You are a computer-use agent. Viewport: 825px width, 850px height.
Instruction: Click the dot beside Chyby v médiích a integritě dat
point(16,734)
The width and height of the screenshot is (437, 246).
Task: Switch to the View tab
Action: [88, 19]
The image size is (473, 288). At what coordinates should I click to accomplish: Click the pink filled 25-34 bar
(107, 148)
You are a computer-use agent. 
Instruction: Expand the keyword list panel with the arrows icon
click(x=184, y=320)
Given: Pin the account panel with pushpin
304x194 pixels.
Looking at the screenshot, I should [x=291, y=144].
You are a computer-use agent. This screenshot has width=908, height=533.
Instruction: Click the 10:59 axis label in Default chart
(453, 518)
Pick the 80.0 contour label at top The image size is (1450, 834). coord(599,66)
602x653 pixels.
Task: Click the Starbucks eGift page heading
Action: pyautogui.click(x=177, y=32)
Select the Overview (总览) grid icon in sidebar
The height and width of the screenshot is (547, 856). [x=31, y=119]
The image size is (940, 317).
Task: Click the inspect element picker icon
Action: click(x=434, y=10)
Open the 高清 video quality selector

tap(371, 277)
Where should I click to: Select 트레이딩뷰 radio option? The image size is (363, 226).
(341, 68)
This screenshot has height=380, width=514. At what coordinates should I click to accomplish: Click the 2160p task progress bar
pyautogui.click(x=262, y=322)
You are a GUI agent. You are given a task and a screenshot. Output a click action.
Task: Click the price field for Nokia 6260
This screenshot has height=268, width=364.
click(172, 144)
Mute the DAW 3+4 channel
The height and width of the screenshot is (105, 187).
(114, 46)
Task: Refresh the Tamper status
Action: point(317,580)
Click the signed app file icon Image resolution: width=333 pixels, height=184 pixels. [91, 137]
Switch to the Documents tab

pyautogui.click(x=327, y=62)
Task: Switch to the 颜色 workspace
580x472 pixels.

- - - - - - -

--- Problem requirements ---
Which lines run from the one containing "Select the Overview (总览) grid icon in sidebar" through the end of the material? Output them exactly.

--- Response for this exercise ---
Select the Overview (总览) grid icon in sidebar
The height and width of the screenshot is (547, 856). [x=31, y=119]
The image size is (940, 317).
Task: Click the inspect element picker icon
Action: click(x=434, y=10)
Open the 高清 video quality selector

tap(371, 277)
Where should I click to: Select 트레이딩뷰 radio option? The image size is (363, 226).
(341, 68)
This screenshot has height=380, width=514. At what coordinates should I click to accomplish: Click the 2160p task progress bar
pyautogui.click(x=262, y=322)
You are a GUI agent. You are given a task and a screenshot. Output a click action.
Task: Click the price field for Nokia 6260
This screenshot has height=268, width=364.
click(172, 144)
Mute the DAW 3+4 channel
The height and width of the screenshot is (105, 187).
(114, 46)
Task: Refresh the Tamper status
Action: point(317,580)
Click the signed app file icon Image resolution: width=333 pixels, height=184 pixels. [91, 137]
Switch to the Documents tab

pyautogui.click(x=327, y=62)
Task: Switch to the 颜色 workspace
580x472 pixels.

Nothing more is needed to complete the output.